Lanz: Wir waren mal in Ostdeutschland, als die Mauer noch stand. Es war irritierend ruhig dort, das Stadtbild war grau. Keine Werbung, keine Musik, keine Unterhaltung – und im Schuhladen genau ein Modell pro Grösse.

Ruf: Wenn man Sekt wollte, musste man Rotkäppchen kaufen. Wenn man Schokolade wollte, musste man Schlager-Süsstafel kaufen. Solange es jeweils nur eine Marke gibt, braucht’s keine Werbung.
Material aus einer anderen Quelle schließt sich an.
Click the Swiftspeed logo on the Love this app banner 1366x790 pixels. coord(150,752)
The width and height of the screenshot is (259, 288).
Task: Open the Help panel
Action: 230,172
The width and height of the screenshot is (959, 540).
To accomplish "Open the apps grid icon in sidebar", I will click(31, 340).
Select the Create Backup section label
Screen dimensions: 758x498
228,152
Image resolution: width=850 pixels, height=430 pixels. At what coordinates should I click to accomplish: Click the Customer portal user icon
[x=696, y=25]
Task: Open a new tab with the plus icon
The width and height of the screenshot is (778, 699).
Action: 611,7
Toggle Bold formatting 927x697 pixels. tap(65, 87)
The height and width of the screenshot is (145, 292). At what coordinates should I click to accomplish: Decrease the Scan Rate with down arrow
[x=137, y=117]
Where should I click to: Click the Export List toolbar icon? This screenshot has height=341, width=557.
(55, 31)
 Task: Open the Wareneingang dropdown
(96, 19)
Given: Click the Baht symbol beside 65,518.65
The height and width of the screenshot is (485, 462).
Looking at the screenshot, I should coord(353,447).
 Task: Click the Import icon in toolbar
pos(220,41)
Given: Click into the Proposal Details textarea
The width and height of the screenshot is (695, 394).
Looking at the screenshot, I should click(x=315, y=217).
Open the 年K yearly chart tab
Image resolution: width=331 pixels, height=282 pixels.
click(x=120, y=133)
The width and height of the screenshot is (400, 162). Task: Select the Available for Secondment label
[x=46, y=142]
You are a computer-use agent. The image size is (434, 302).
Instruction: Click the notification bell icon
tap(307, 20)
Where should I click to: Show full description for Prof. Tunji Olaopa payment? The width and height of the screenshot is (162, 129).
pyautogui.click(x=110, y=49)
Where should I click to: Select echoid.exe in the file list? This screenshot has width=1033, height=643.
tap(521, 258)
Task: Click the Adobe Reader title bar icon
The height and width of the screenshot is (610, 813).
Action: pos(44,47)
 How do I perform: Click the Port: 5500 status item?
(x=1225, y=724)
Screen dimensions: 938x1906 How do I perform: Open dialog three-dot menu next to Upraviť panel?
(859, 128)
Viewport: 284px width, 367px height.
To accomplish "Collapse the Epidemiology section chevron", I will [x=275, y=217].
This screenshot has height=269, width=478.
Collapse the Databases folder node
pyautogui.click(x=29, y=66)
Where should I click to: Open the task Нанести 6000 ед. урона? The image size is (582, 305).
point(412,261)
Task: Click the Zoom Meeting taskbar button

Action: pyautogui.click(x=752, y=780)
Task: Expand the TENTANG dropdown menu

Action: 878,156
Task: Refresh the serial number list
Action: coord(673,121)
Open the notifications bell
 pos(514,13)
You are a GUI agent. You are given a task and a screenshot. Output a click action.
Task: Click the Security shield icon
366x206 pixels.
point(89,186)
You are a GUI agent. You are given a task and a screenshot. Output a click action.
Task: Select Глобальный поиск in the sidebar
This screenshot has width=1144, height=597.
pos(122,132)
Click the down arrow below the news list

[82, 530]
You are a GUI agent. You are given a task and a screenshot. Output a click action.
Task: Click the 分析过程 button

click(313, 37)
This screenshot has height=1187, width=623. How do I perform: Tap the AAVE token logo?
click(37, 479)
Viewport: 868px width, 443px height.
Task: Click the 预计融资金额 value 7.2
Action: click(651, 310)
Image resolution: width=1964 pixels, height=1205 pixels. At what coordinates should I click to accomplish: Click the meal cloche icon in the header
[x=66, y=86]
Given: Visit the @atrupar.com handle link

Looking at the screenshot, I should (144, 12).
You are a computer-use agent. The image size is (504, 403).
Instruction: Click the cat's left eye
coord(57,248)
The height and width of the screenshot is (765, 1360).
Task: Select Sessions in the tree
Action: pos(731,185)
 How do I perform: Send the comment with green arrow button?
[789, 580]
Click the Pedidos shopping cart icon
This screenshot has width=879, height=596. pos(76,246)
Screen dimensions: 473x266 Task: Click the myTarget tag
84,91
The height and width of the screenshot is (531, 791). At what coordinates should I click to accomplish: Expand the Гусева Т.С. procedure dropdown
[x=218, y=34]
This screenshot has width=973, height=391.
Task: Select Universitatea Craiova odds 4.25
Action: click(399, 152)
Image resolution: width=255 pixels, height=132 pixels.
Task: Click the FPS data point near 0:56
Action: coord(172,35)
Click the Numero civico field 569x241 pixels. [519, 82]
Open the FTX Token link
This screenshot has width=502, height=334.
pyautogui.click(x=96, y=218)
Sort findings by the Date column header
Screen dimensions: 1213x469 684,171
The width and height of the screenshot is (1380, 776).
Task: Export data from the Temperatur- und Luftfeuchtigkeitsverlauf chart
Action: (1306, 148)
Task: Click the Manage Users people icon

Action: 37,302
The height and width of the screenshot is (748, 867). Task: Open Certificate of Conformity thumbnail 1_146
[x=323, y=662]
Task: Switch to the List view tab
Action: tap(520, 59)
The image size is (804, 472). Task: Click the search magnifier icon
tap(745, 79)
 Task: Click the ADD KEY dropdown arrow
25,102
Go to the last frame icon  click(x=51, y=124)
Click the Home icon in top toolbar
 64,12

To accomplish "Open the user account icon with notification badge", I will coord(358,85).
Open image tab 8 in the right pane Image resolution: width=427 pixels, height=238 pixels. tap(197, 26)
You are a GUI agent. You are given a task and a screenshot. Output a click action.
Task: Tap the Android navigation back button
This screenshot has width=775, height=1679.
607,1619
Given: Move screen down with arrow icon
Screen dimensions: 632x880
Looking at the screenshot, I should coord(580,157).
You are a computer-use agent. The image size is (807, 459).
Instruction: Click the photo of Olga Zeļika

Doch schon bei zwei Marken muss sich jede anstrengen, begehrenswerter zu sein – da kann gute Werbung den Unterschied ausmachen.

Wobei ein Grossteil der Werbung ja ziemlich blöd ist. 

Ruf: Ja, viele werben nach dem Vuvuzela- Prinzip: lärmig, eintönig und nervig!

Lanz: Ich würde sagen, neunzig Prozent der Werbung sind belanglos. Dazu zählen wir auch jene Kampagnen, die krampfhaft lustig sein wollen, aber in keinem nachvollziehbaren Zusammenhang mit dem Produkt stehen. Hier bleibt höchstens der Gag in Erinnerung – nicht die Marke. Wenig anfangen können wir auch mit Provokation als Selbstzweck, zum Beispiel mit der vielzitierten Benetton-Kampagne. Die hat dem Fotografen Oliviero Toscani mit Sicherheit mehr gebracht als Herrn Benetton.

Liegt es nur an den Werbern, dass ein Grossteil der Werbung schlecht ist?

Ruf: Nein, aber auch! Man muss intern streng selektionieren. Für jede Idee, die wir präsentieren, landen zehn weniger gute Ideen im Papierkorb. Qualität kommt manchmal von Qual. Anderseits kann eine Werbeagentur am Ende nur so gut sein, wie ihre Auftraggeber es zulassen. Und da bevorzugen halt viele die vermeintlichen Sicherheitslösungen. Die funktionieren in der Werbung aber genauso wenig wie im Zirkus: Das Publikum möchte spektakuläre Kunststücke sehen, die hoch oben unter der Kuppel vorgeführt werden. Wer das Seil nur zwanzig Zentimeter über dem Boden zieht und auch noch ein Sicherheitsnetz darunter spannt, darf sich nicht wundern, wenn kein Mensch hinguckt.

Lanz: Viele starke Kampagnen werden auch das Opfer von grossen Gremien. Schwierig wird es zum Beispiel, wenn man seine Vorschläge auf einer unteren Hierarchiestufe präsentiert und diese dann intern den Weg nach oben gehen. Da werden in vorauseilendem Gehorsam gerne alle Ecken und Kanten wegpoliert. Was der Entscheider am Ende zu sehen bekommt, ist dann nur noch die zensurierte Version. Schon deshalb sollte Werbung Chefsache sein.

Hat sich das Sicherheitsdenken nicht etwas gelegt, nachdem man heute nur noch mit Provokativem auffällt? 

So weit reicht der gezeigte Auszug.